Exercise prompt: Each line holding the word "resolution" must appear in the answer, copied from the entries.

(Dataset entries)
--*--

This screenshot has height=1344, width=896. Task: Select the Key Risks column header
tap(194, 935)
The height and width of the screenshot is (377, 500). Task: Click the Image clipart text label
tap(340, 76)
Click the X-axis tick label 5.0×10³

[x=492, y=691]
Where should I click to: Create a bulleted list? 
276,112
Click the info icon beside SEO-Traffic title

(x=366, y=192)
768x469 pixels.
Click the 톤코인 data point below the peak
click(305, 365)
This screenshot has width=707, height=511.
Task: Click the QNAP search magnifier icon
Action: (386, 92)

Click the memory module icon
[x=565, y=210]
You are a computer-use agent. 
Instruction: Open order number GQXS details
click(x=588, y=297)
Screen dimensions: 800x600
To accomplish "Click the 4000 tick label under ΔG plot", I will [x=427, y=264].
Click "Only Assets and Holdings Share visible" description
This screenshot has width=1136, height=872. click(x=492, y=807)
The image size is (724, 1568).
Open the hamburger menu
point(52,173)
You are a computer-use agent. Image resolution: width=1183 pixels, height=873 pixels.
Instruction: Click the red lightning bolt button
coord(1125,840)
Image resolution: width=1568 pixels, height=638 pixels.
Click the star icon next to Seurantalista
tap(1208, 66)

--*--

Exercise solution:
You are a computer-use agent. Image resolution: width=1183 pixels, height=873 pixels.
Image resolution: width=1568 pixels, height=638 pixels.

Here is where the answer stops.